I casi dei Paesi Bassi e della Germania, che hanno pagato miliardi di euro come risarcimento agli investitori stranieri per la loro decisione di eliminare gradualmente l’elettricità prodotta dal carbone, illustrano la natura disastrosa e perversa di questo sistema. Invece di far pagare chi inquina, i Governi pagano chi inquina! I Governi devono anteporre i diritti umani, la salute e l’ambiente al profitto e agli interessi privati.
Ha intrapreso la sua ultima missione diplomatica come relatore speciale. Durante i sei anni del suo mandato, le Nazioni Unite hanno riconosciuto il diritto a un ambiente sano, ma la crisi climatica è peggiorata. Qual è il suo punto di vista sulla situazione attuale?
Rimango ottimista! La società sta subendo profondi cambiamenti, come la transizione dai combustibili fossili alle energie rinnovabili. Nella maggior parte degli Stati, le centrali elettriche a carbone stanno chiudendo. La produzione di energia solare ed eolica sta crescendo in modo esponenziale, a velocità che superano anche le proiezioni più ottimistiche. Durante le mie missioni in Portogallo e in Cile ho appreso dei notevoli progressi compiuti da questi Paesi nel campo delle energie rinnovabili.

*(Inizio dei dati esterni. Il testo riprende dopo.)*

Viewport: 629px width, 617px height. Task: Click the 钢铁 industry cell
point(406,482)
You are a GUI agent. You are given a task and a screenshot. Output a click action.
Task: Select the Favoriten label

Nel corso della mia missione in Botswana ho trovato un Governo ricettivo alla mia proposta di trasformare il Paese in una superpotenza solare, sfruttando il suo immenso potenziale. La struttura delle città si sta evolvendo per anteporre le persone ai veicoli privati, dopo un secolo di disastrosa cultura dell’automobile. Questo progresso sta avvenendo nonostante la feroce opposizione di potenti interessi privati, ma la trasformazione è inevitabile e migliorerà la nostra qualità di vita.